El mayor espectáculo del mundo
La exigua cartelera de esta semana me permite hoy volver a una película que, por lo que uno escucha entre sus amigos y alguna otra opinión recogida, ha gustado mucho. Me refiero a Agua para elefantes que tiene, entre otros contenidos que puedan atraer al espectador, ese regusto dramático de las más intensas historias que el cine consigue recrear una y otra vez:: la rivalidad sentimental, el triángulo amoroso. Y como fondo de todo ello el fabuloso ambiente del circo. Fue el llamado "mayor espectáculo del mundo", y para mí lo es, con las nuevas perspectivas que le han brindado multitud de innovaciones y atractivos que algunos artífices circenses han proporcionado a sus creaciones. El circo ha tenido de antiguo una repercusión notable en el siempre fascinante ámbito de la cinematografía.

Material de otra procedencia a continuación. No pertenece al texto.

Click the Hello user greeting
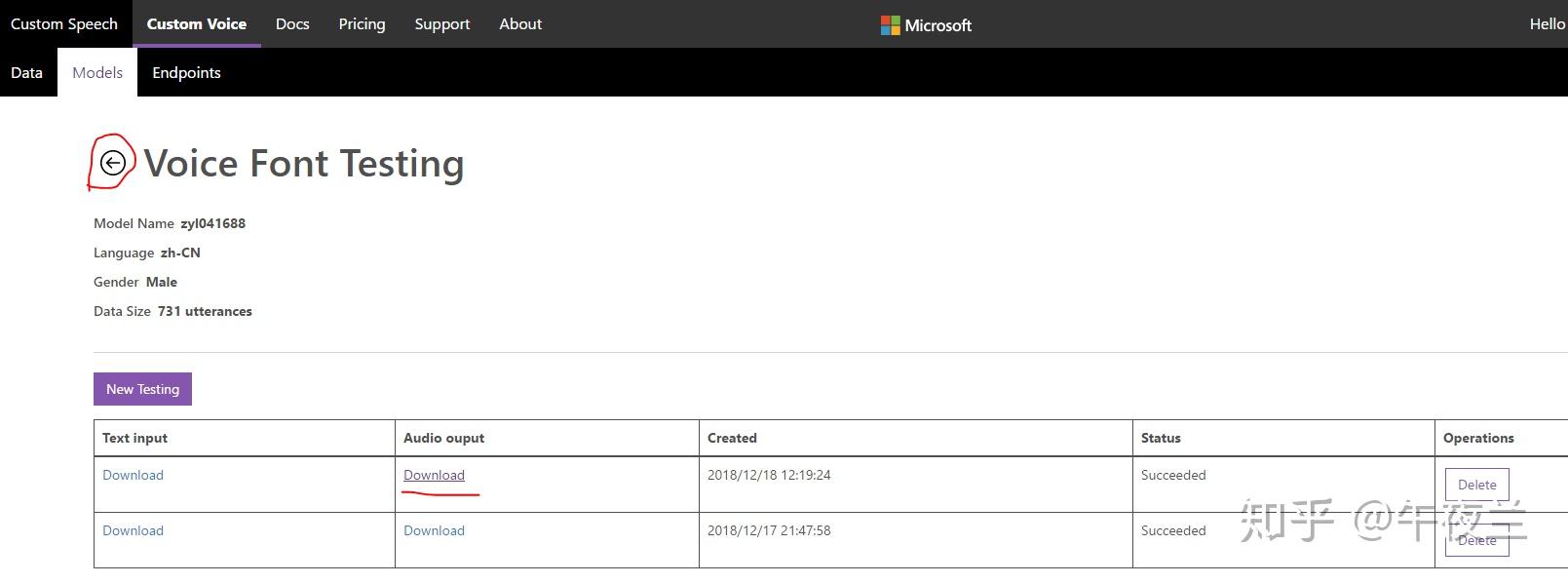The height and width of the screenshot is (584, 1568). pos(1547,24)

Recordemos la remota referencia de El circo (1928), de Charles Chaplin 'Charlot', esa irrepetible personalidad del cine que poseía, entre tantos valores artísticos, la virtud asombrosa del payaso y la capacidad de agudizar su sentido crítico, sagaz, ocurrente y genial. Un recuerdo entre siniestro y sorprendente nos lleva inevitablemente a La parada de los monstruos (1932), de Tod Browning, ese microcosmos de seres deformes, contrahechos, desfigurados por sus defectos físicos, por la monstruosidad de sus anatomías, que suponían entre los fenómenos que el circo también ha explotado, un penoso rechazo de sus propios compañeros.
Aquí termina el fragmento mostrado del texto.